## Start MATERIAL SHOWN

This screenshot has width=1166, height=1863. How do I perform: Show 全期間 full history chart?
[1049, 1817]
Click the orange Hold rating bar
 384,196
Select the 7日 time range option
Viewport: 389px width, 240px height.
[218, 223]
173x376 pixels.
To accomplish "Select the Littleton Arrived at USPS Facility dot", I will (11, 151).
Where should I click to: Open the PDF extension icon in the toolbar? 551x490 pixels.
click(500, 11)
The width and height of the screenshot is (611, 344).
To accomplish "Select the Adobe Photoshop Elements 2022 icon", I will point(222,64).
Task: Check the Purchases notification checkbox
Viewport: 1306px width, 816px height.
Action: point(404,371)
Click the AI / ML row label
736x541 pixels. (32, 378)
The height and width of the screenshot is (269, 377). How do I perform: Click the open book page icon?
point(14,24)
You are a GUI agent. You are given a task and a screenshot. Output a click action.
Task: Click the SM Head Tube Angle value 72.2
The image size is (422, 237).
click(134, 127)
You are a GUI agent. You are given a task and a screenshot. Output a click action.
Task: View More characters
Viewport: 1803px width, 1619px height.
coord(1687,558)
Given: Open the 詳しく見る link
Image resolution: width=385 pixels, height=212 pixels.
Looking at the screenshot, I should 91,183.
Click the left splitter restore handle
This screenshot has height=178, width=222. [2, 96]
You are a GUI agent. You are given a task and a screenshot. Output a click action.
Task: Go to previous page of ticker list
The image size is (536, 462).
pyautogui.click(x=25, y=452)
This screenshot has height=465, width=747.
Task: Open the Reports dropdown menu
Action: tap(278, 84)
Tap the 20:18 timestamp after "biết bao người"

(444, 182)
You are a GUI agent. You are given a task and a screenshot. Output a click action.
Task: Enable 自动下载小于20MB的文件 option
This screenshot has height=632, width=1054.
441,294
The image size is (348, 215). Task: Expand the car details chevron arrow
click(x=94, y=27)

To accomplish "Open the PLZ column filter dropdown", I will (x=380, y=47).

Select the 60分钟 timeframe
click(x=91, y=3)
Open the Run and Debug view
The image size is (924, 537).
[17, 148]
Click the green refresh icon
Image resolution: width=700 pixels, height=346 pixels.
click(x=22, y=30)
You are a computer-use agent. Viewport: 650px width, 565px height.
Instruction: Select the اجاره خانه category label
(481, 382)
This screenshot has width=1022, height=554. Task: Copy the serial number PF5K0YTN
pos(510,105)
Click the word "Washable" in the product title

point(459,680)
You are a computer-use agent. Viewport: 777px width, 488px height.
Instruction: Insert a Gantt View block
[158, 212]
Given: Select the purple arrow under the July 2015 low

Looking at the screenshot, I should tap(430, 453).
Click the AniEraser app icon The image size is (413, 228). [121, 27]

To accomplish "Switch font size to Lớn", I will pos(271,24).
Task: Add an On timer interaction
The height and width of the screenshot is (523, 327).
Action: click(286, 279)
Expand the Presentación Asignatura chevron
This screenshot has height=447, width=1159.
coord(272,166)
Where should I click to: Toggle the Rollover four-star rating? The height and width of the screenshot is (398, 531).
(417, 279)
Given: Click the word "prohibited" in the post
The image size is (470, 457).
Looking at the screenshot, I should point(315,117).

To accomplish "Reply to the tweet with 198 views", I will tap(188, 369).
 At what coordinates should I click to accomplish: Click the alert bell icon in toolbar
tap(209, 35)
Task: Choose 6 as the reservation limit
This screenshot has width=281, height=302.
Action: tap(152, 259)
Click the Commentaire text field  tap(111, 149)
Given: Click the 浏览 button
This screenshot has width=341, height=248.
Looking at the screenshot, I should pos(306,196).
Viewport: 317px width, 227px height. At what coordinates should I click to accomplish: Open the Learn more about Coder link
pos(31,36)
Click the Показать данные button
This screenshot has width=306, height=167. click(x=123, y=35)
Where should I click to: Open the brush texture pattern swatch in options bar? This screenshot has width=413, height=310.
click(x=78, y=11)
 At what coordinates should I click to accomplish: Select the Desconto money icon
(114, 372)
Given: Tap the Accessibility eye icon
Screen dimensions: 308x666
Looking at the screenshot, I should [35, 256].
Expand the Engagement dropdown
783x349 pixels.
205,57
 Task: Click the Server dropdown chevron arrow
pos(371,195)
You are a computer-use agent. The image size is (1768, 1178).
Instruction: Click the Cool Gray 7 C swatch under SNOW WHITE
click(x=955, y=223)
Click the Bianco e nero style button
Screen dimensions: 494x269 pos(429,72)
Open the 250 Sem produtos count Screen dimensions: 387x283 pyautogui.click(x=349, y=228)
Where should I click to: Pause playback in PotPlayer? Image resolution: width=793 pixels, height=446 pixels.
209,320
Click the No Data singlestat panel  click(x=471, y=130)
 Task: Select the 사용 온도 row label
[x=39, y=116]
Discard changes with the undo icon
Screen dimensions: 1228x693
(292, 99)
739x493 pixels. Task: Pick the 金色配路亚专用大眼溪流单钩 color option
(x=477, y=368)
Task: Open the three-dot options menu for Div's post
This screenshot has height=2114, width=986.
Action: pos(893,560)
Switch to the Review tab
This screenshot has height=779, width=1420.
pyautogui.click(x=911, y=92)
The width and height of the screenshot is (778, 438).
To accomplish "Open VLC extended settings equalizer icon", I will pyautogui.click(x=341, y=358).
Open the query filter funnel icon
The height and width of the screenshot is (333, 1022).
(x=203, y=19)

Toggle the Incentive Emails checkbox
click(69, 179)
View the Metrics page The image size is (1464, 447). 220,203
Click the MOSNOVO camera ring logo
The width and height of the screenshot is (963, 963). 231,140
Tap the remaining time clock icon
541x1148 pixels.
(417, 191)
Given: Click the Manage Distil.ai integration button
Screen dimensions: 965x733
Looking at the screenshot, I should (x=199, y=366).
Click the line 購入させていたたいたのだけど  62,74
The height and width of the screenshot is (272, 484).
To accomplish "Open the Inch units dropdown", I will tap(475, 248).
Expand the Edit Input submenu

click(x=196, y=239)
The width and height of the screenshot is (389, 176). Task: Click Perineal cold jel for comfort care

## End MATERIAL SHOWN

> TO BE DONE:
Reproduce the material word for word, from its first line through the line containing "This screenshot has height=178, width=222.", with both ends included.

> RESPONSE TO THE TASK:
This screenshot has width=1166, height=1863. How do I perform: Show 全期間 full history chart?
[1049, 1817]
Click the orange Hold rating bar
 384,196
Select the 7日 time range option
Viewport: 389px width, 240px height.
[218, 223]
173x376 pixels.
To accomplish "Select the Littleton Arrived at USPS Facility dot", I will (11, 151).
Where should I click to: Open the PDF extension icon in the toolbar? 551x490 pixels.
click(500, 11)
The width and height of the screenshot is (611, 344).
To accomplish "Select the Adobe Photoshop Elements 2022 icon", I will point(222,64).
Task: Check the Purchases notification checkbox
Viewport: 1306px width, 816px height.
Action: point(404,371)
Click the AI / ML row label
736x541 pixels. (32, 378)
The height and width of the screenshot is (269, 377). How do I perform: Click the open book page icon?
point(14,24)
You are a GUI agent. You are given a task and a screenshot. Output a click action.
Task: Click the SM Head Tube Angle value 72.2
The image size is (422, 237).
click(134, 127)
You are a GUI agent. You are given a task and a screenshot. Output a click action.
Task: View More characters
Viewport: 1803px width, 1619px height.
coord(1687,558)
Given: Open the 詳しく見る link
Image resolution: width=385 pixels, height=212 pixels.
Looking at the screenshot, I should 91,183.
Click the left splitter restore handle
This screenshot has height=178, width=222. [2, 96]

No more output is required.